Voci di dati
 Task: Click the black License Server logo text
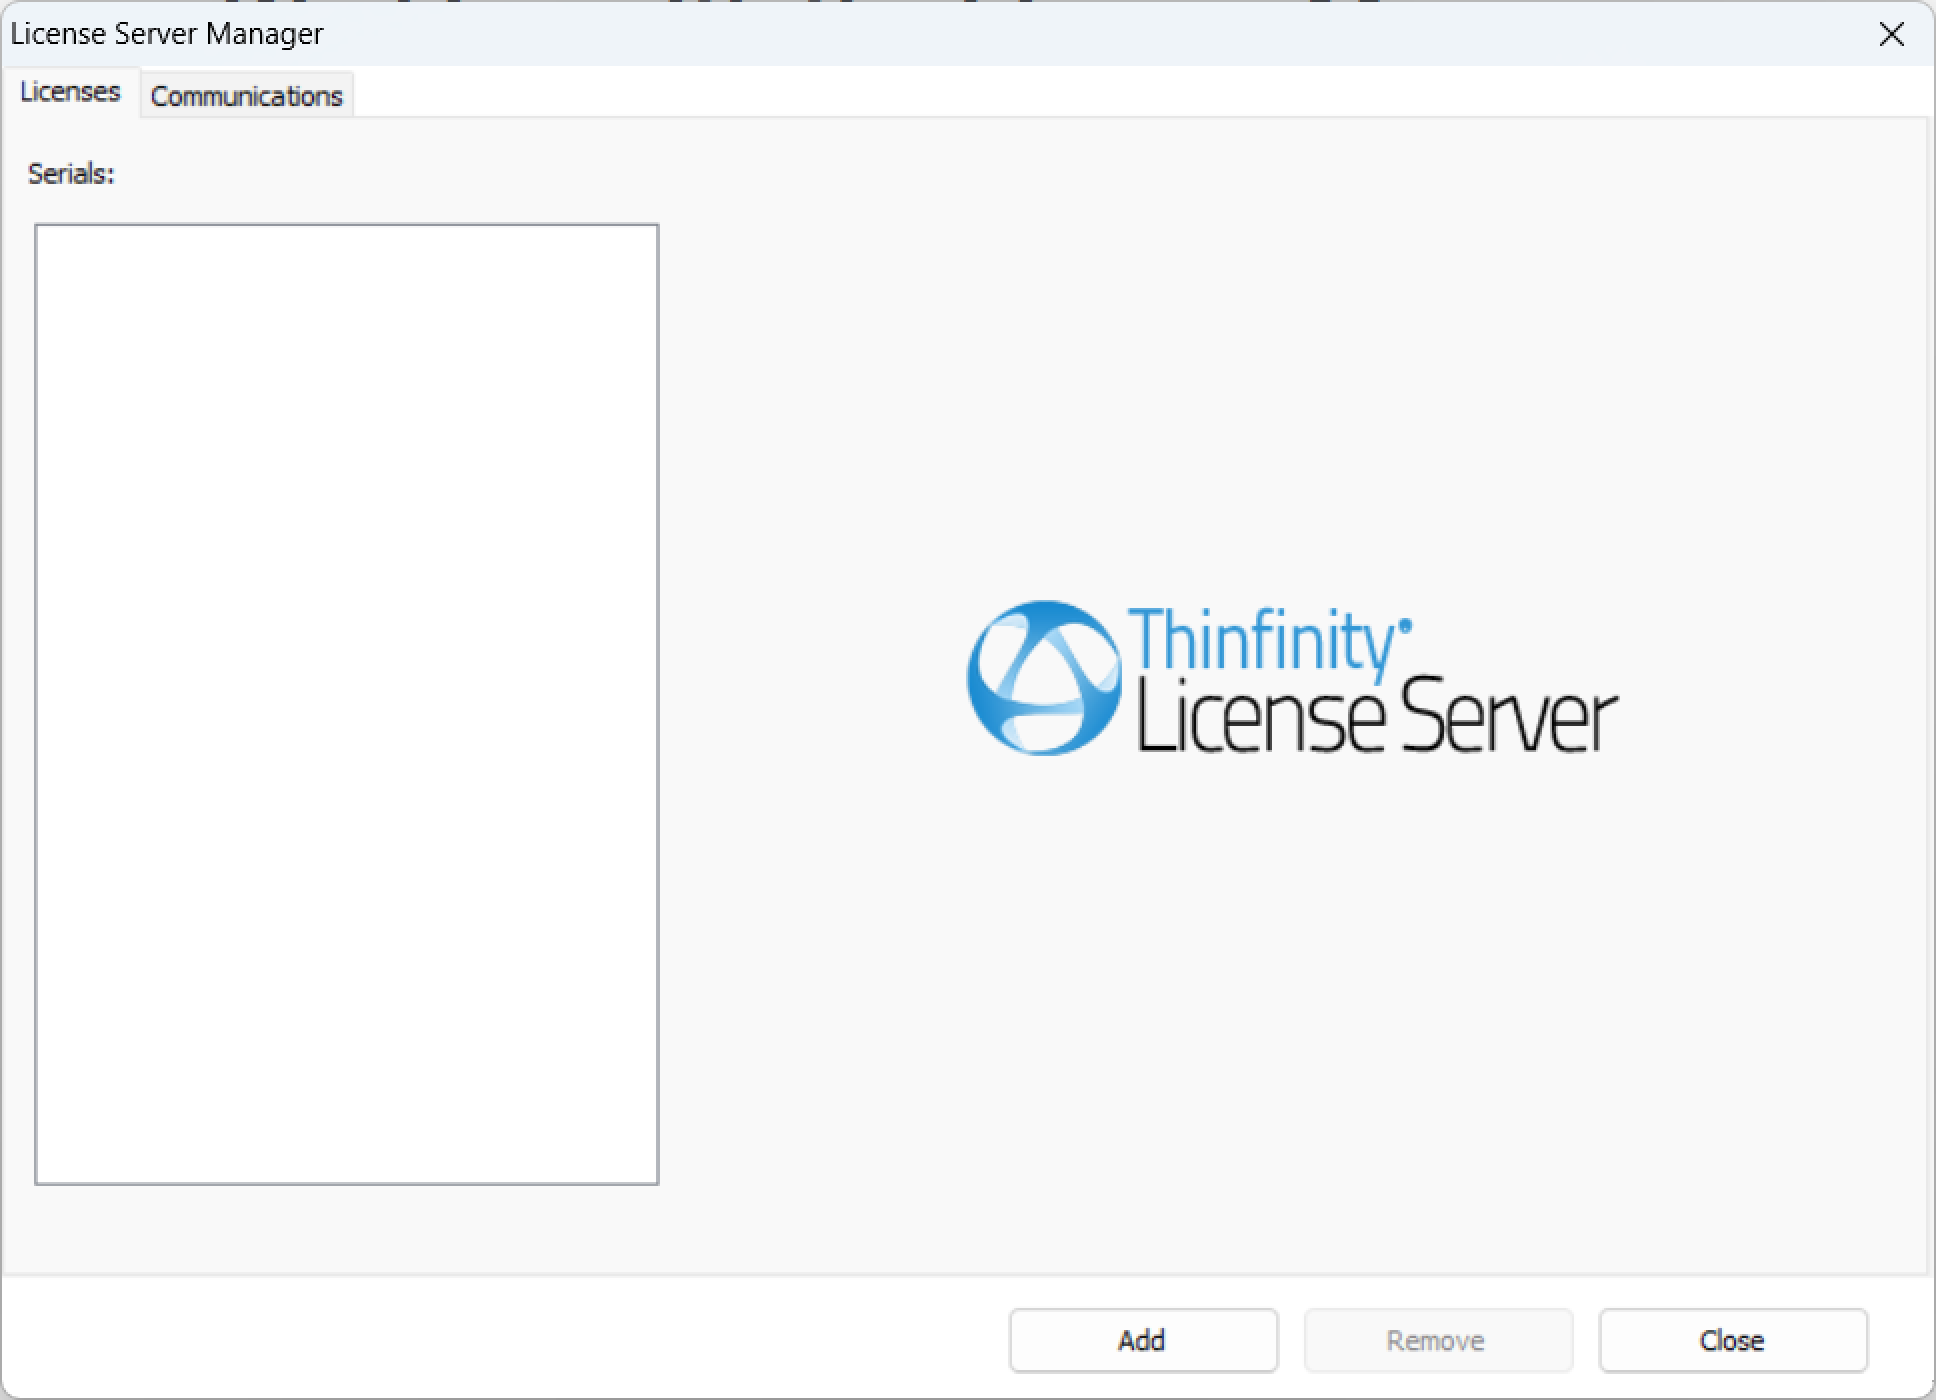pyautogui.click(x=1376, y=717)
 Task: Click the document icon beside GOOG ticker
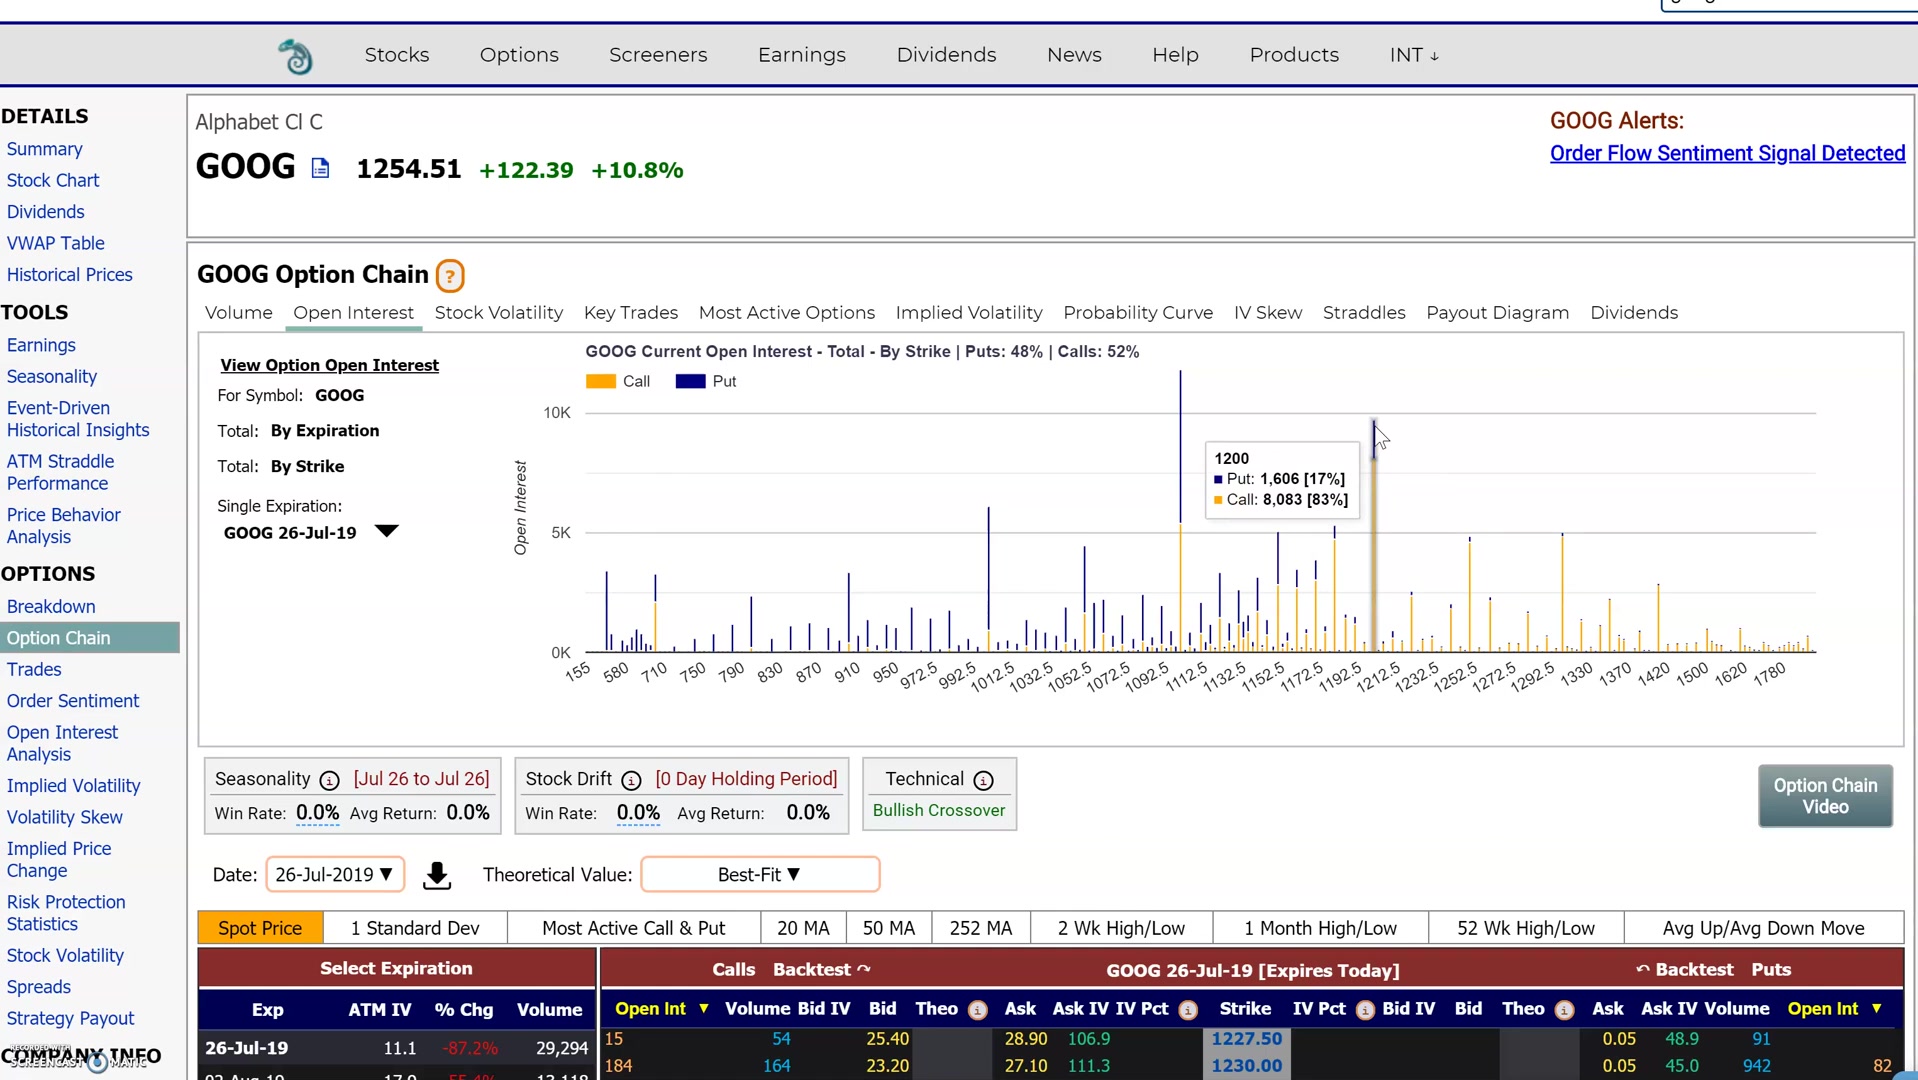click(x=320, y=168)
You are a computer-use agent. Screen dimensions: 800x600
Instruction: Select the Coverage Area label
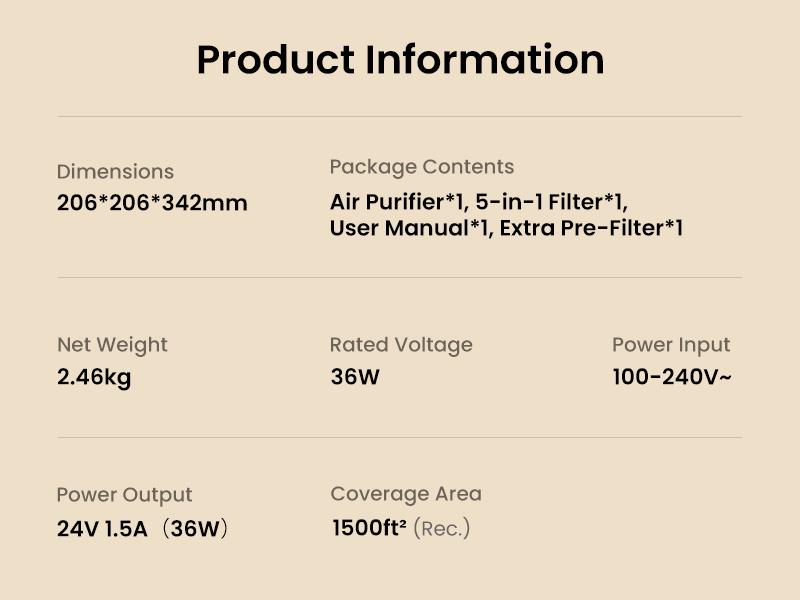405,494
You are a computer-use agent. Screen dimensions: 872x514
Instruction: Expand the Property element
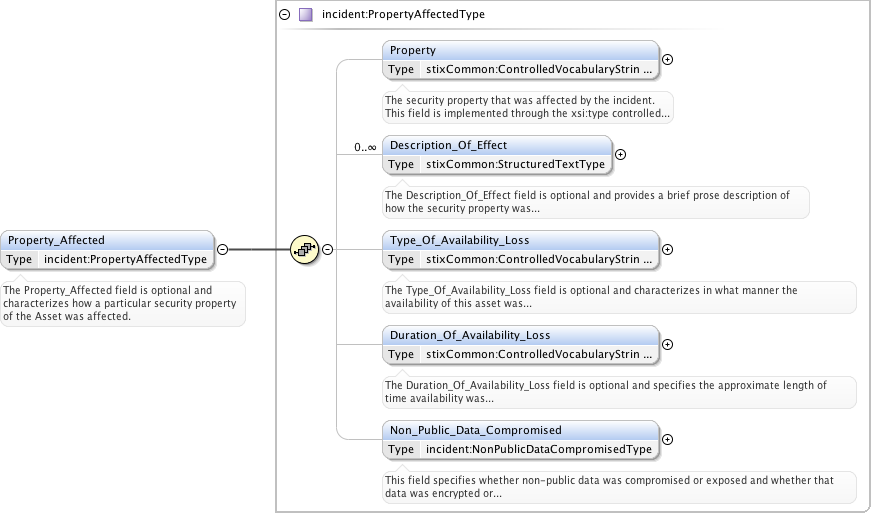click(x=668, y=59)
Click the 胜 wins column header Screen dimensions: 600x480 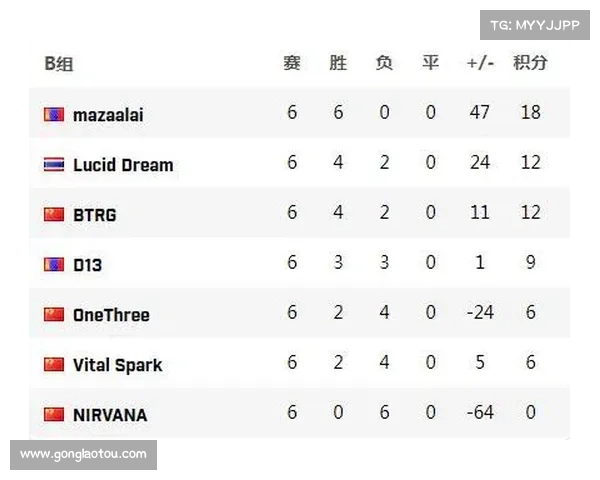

[Istruzioni]
Riscrivi tutte le voci sostituendo "Screen dimensions" con "Display resolution" e lasciando invariato tutto il resto. Ometti le immagini.

[Soluzione]
 Task: Click the black License Server logo text
pyautogui.click(x=1376, y=717)
 Task: Click the document icon beside GOOG ticker
click(x=320, y=168)
You are a computer-use agent. Display resolution: 800x600
Instruction: Select the Coverage Area label
405,494
You are a computer-use agent. Display resolution: 872x514
Instruction: Expand the Property element
click(x=668, y=59)
Click the 胜 wins column header Display resolution: 600x480 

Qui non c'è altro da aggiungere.